Materials & Methods: Anaerobic digestion (AD) and hydrothermal carbonization (HTC) were combined to develop and evaluate an integrated pathway. Response-surface and Gompertz models, alongside pilot-scale feedstock characterization, were used to predict hydrochar yields, increased heating values, and methane production under various operating conditions. To assess environmental impacts, such as eutrophication and global warming potential, as well as financial metrics, including net present value (NPV), internal rate of return (IRR), and payback period, a bottom-up techno-economic analysis and a cradle-to-gate life-cycle assessment (ISO 14040/44) were performed.

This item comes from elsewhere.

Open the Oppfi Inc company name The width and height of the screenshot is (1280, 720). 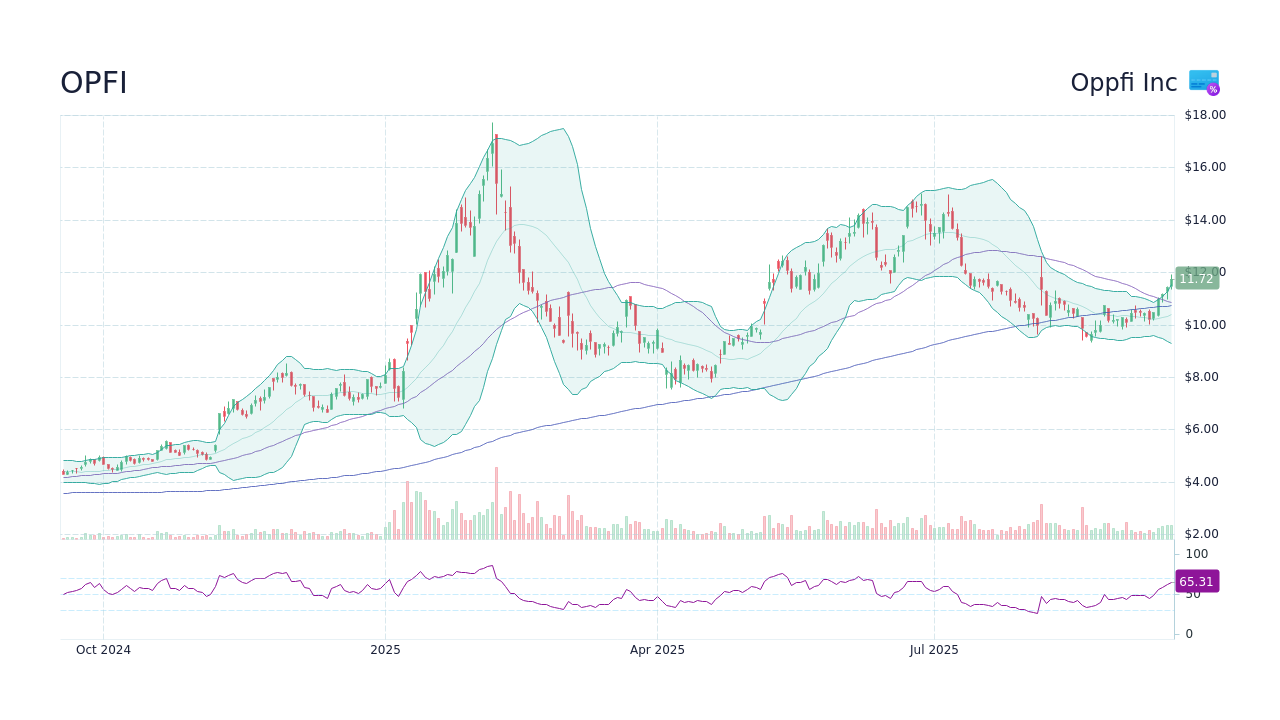(x=1124, y=82)
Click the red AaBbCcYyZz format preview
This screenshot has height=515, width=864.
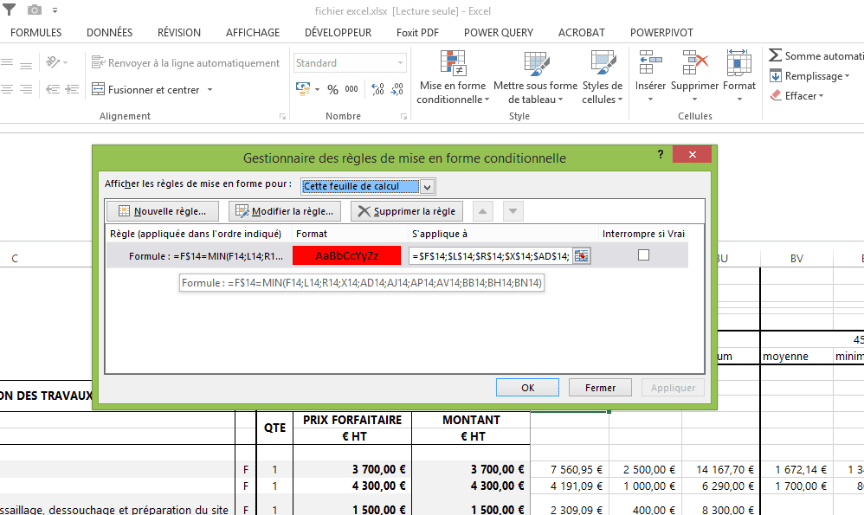(x=346, y=256)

Findings: Compared to standalone AD, the coupled HTC–AD system reduced greenhouse gas emissions by 67%, generated 6.5 GJ.t⁻¹ of net energy, and demonstrated financial viability with an 18% internal rate of return and a four-year payback period.
Conclusion: The results confirm that the integrated HTC–AD pathway offers a practical, climate-friendly, and sustainable waste-management solution for arid subtropical urban areas like Al-Nasiriyah.